A plan to re-wild swathes of Mid Wales that got off to a shambolic start appears to be back on track.

The £3.4 million Summit to the Sea project was originally run by Sussex based Rewilding Britain, but following widespread criticism, they stepped down last October to allow RSPB Cymru to officially take it over this week.

It aims to create a future where people and wildlife in the Cambrian Mountains and along Cardigan Bay, areas popular with people from the Welshpool area, thrive together and it is hoped that a wide range of landowners and resource users, will work together exploring how a local nature friendly economy can support this.

RSPB Cymru, head of land, Neil Lambert said: “During these incredibly challenging times, we are delighted that the Summit to Sea project is entering a new planning phase which will allow communities to be fully involved in co-designing a new project. We’ll be working closely with both land and sea stakeholders.

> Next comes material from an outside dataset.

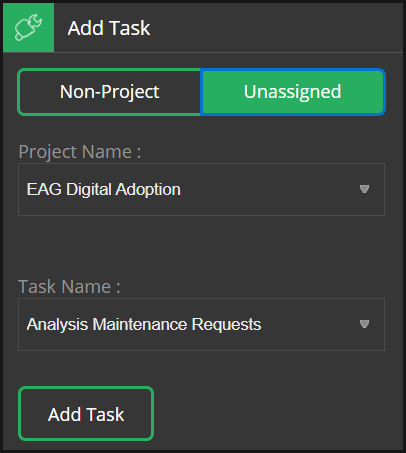Select the Unassigned toggle button
This screenshot has height=453, width=406.
[x=293, y=92]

“It is essential that any project delivers for local people as well as wildlife.”

Opposition to Rewilding Britain saw the the establishment of a community campaign group called COPA which is chaired by Powys County Councillor for Glantwymyn, Elwyn Vaughan.

He had been highly critical of Rewilding Britain’s approach, and dubbed it “cultural imperialism”.

Cllr Elwyn Vaughan, said; “We are very happy that the concerns expressed over the past 18 month have been listened to.

“With the departure of Rewilding Britain along with the complete restructuring of the project, we are now looking to create a future built on fresh foundations that reflect the community and landscape of this area.

“We really look forward to seeing what develops and its contribution towards ensuring the existence of sustainable communities in the area.”

Rory Francis of the Woodland Trust added: “We are determined to learn lessons from the past and ensure that we can make the most of this opportunity for the future.”

Since October, the partnership has been learning from community feedback and exploring new ways of working to continue to develop best practices to ensure this project has a sustainable and positive impact for nature and people. In January, drop in sessions to discuss how to get the project back on track were held.

At a meeting in October 2019, Powys County Councillors voted to stop supporting the project while Rewilding Britain were in charge.

There are currently seven partners involved including Woodland Trust, WWF, RSPB Cymru, Whale and Dolphin Conservation, Marine Conservation Society, Montgomeryshire Wildlife Trust and Pen Llyn a’r Sarnau Special Area of Conservation.

These organisations all provide insight into the environmental issues facing Mid Wales.